-- BEGIN GIVEN RECORDS --
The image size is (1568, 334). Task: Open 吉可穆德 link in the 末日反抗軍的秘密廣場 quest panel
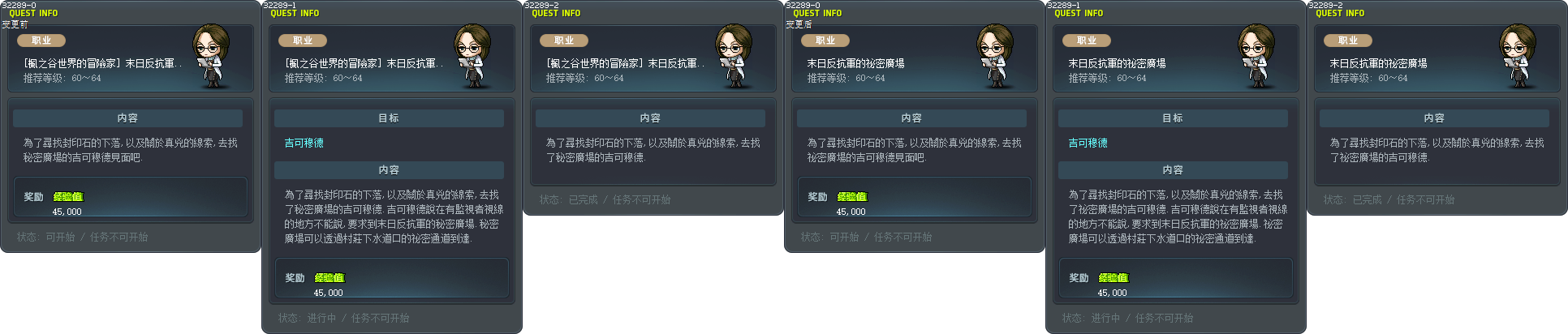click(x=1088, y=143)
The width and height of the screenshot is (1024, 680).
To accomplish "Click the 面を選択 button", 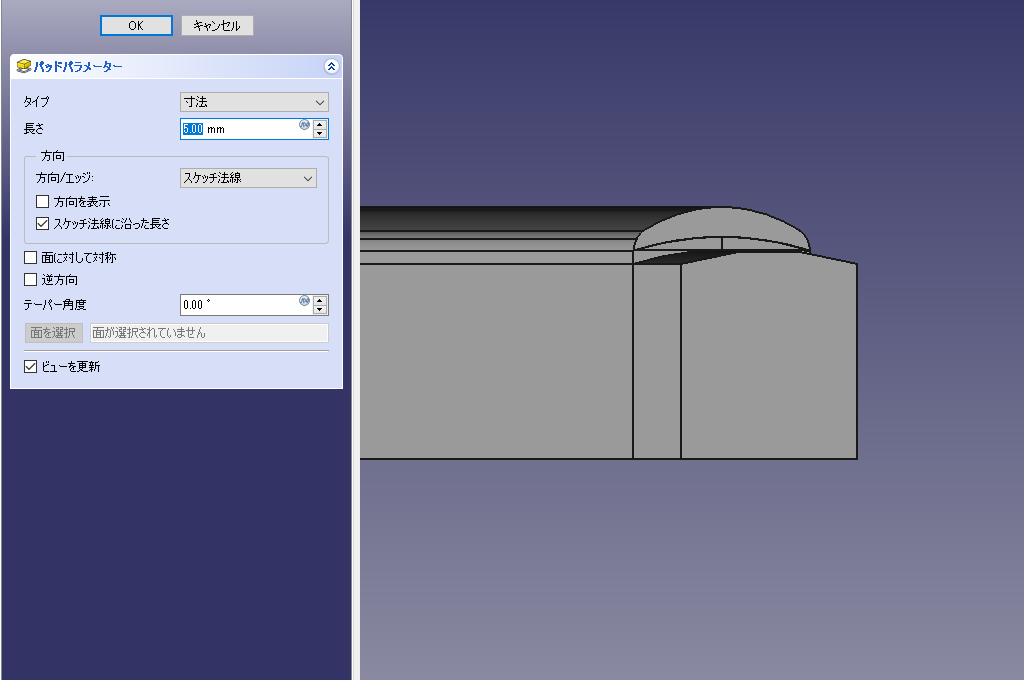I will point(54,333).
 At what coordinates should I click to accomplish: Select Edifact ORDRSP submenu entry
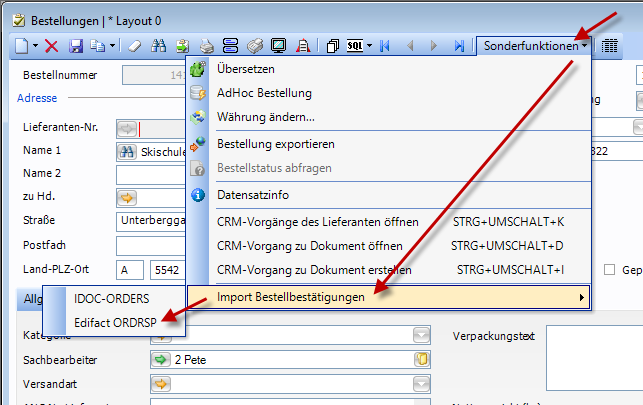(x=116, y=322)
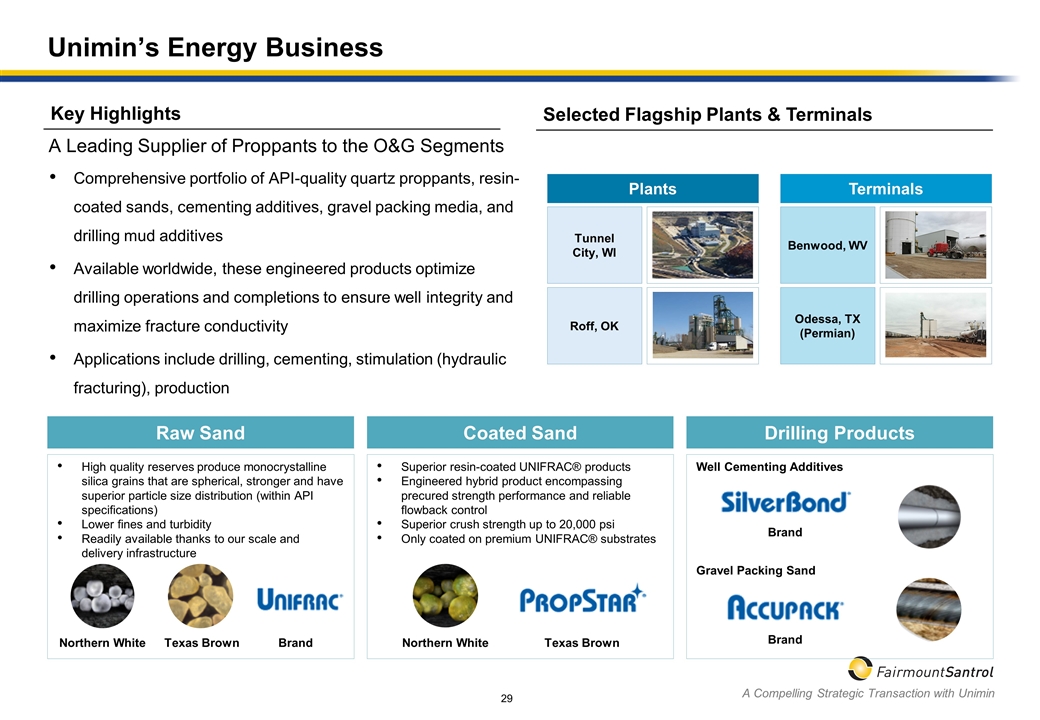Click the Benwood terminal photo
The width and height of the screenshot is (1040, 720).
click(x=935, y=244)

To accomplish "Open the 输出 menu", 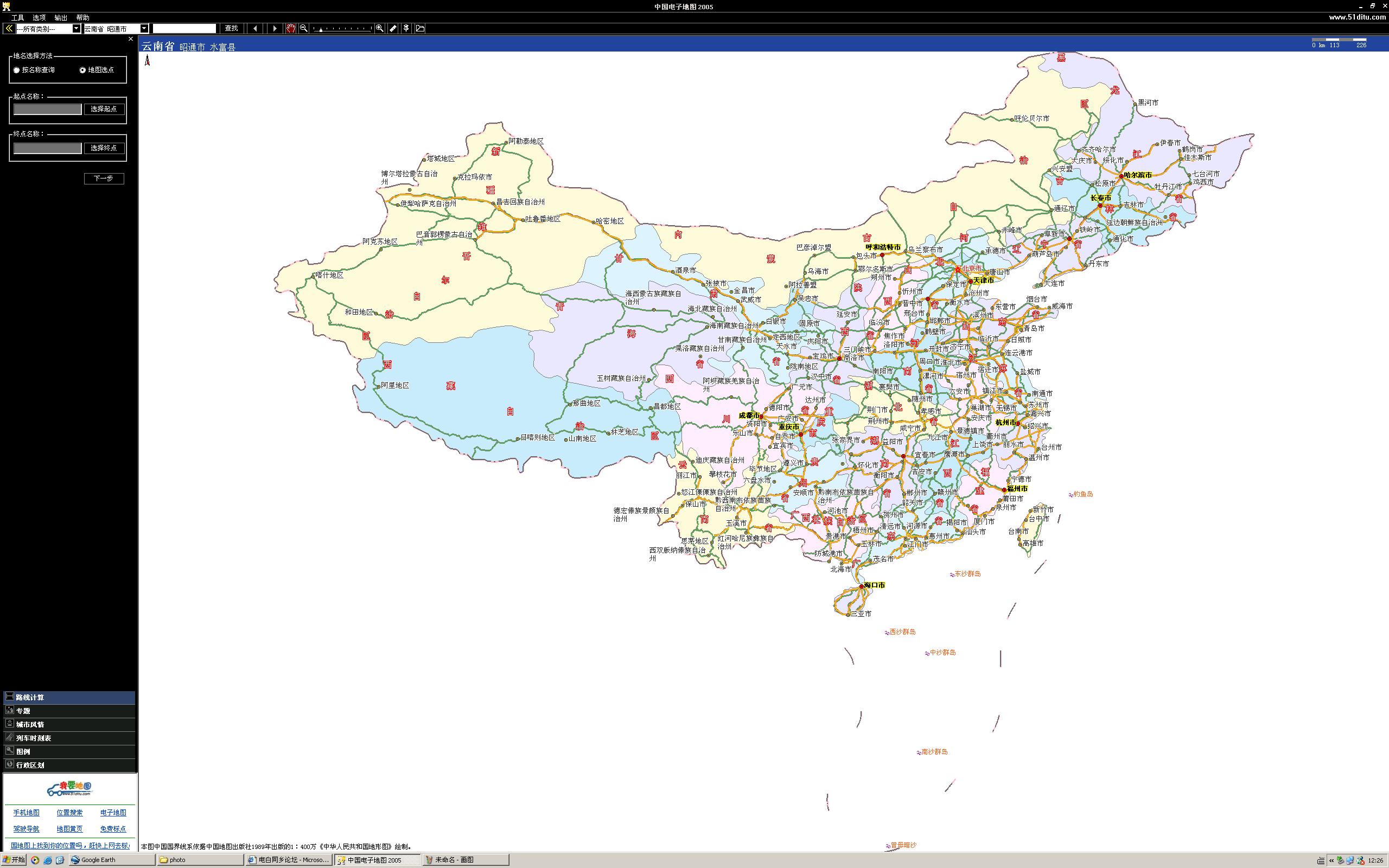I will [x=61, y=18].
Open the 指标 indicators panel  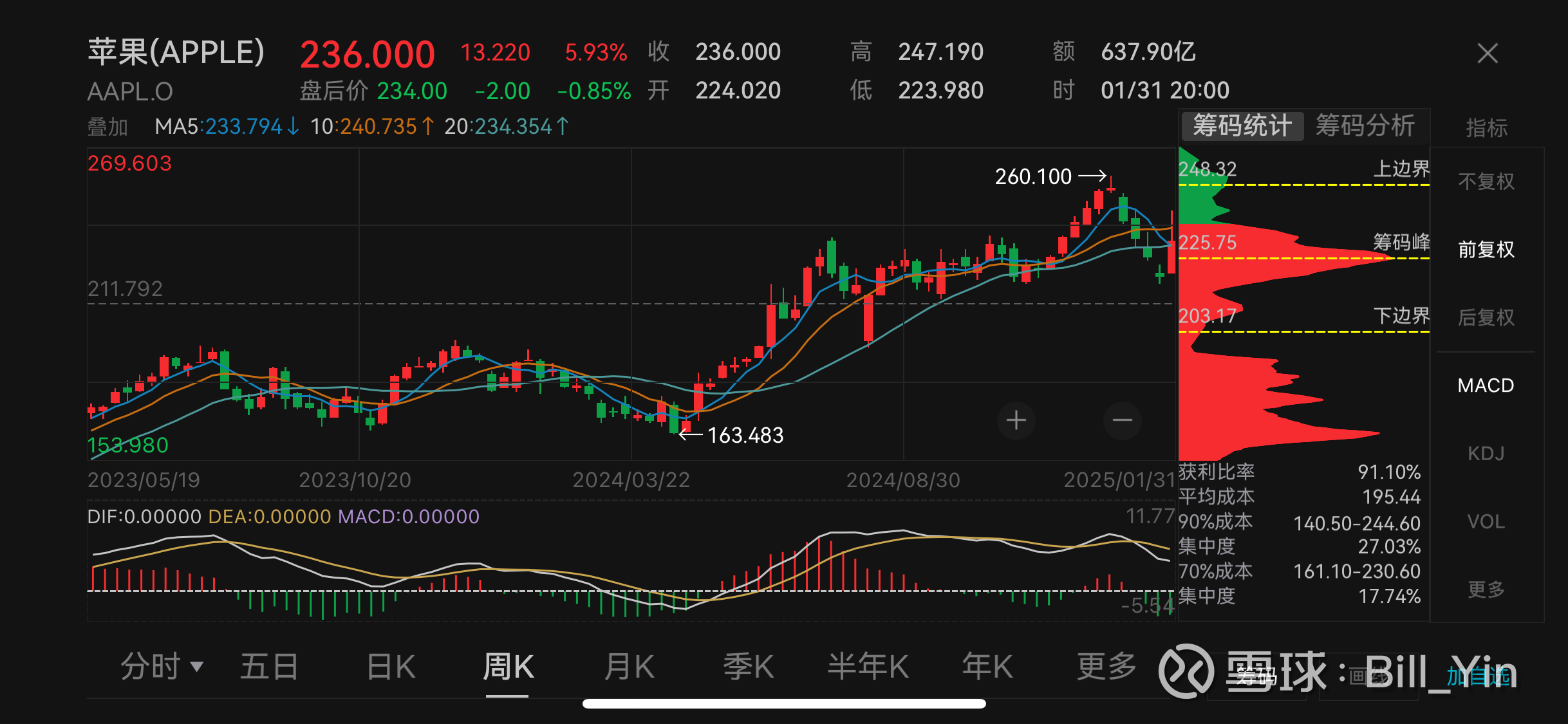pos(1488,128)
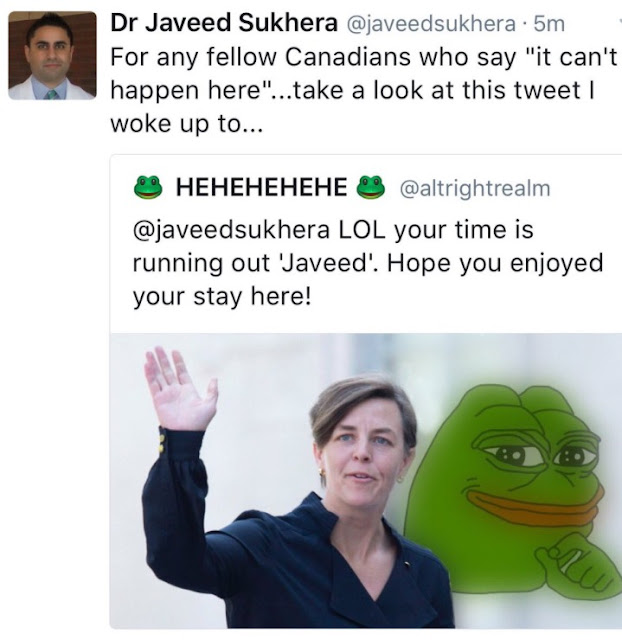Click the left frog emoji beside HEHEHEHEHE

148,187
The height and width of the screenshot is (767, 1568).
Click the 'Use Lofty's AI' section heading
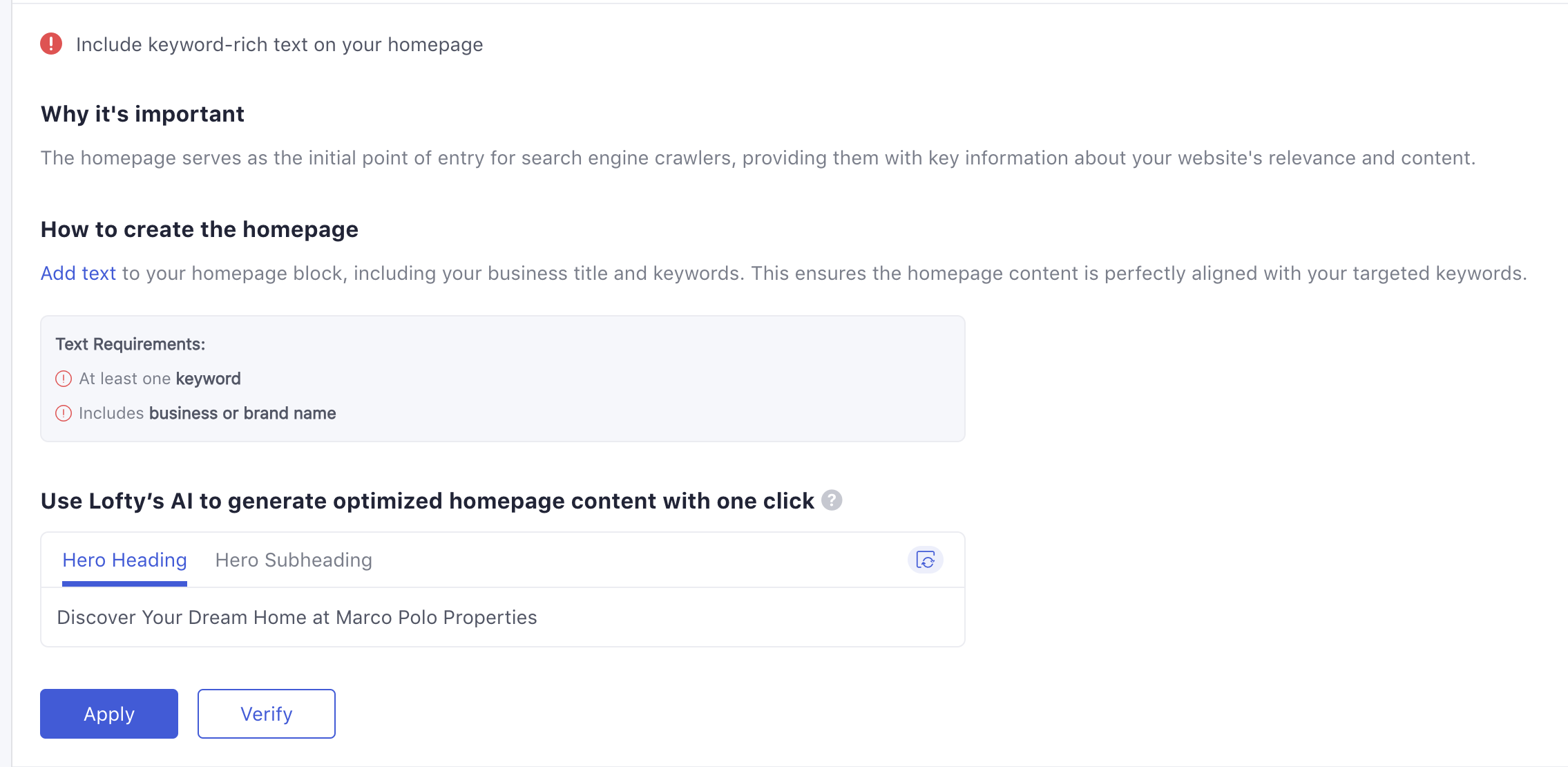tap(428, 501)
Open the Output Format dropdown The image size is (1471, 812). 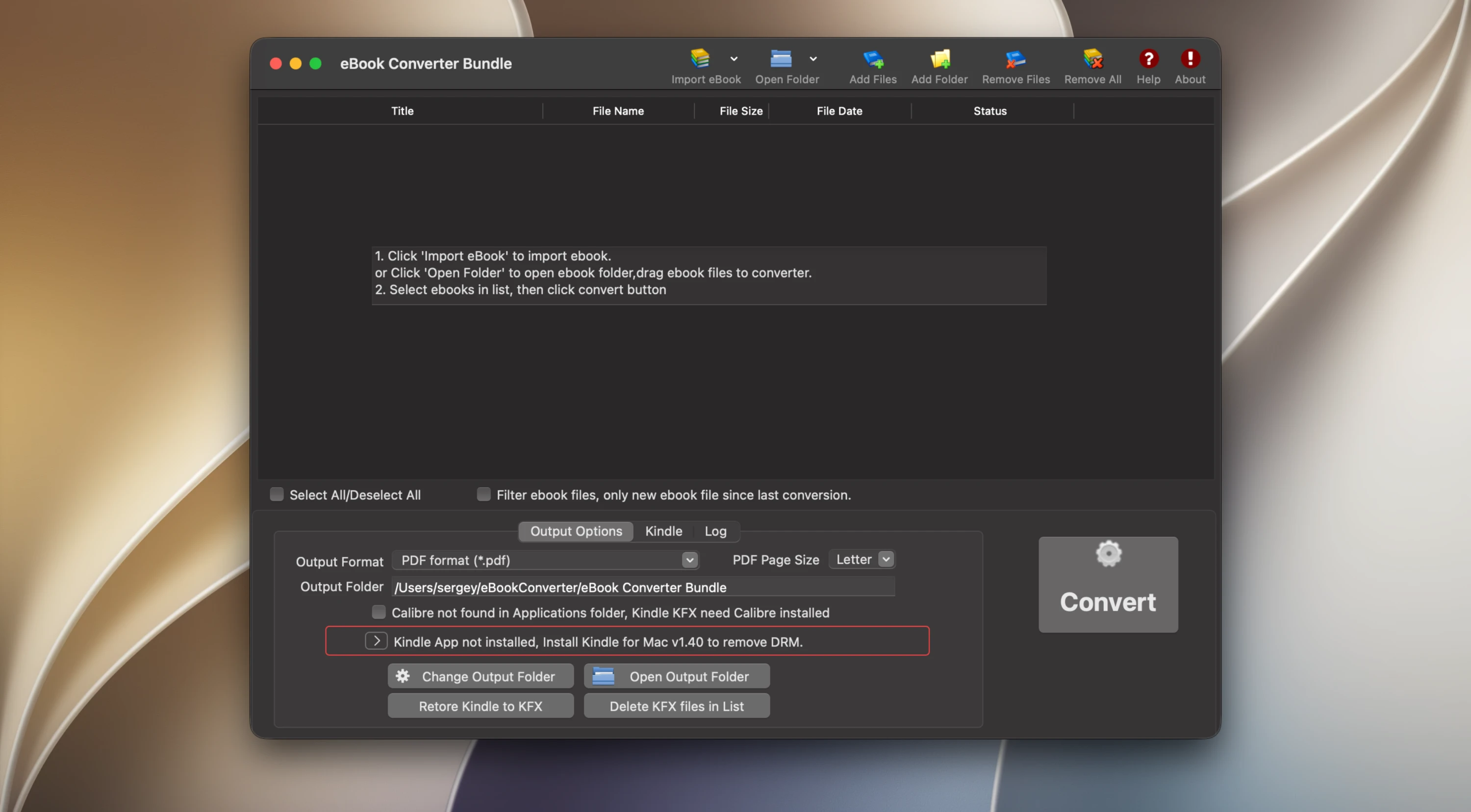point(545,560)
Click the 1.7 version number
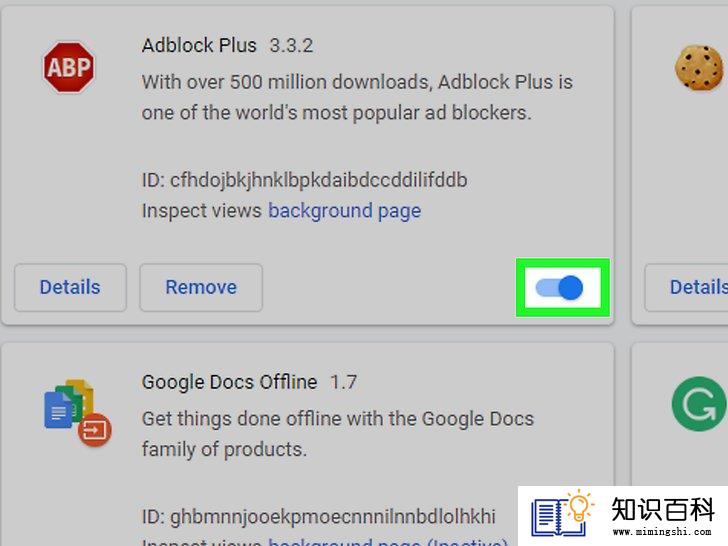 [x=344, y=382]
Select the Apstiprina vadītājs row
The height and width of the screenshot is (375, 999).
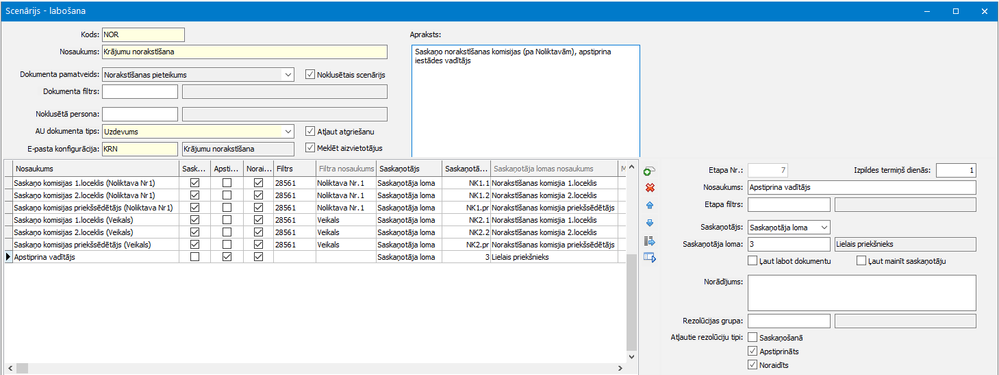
-- END GIVEN RECORDS --
- STATED TASK -
Report every line from the rows above that contains the string "screenshot", copying each such line in full. Case counts when matching.

- ANSWER TO THIS EXERCISE -
The width and height of the screenshot is (1024, 680).
The width and height of the screenshot is (1040, 720).
The height and width of the screenshot is (767, 1568).
The height and width of the screenshot is (375, 999).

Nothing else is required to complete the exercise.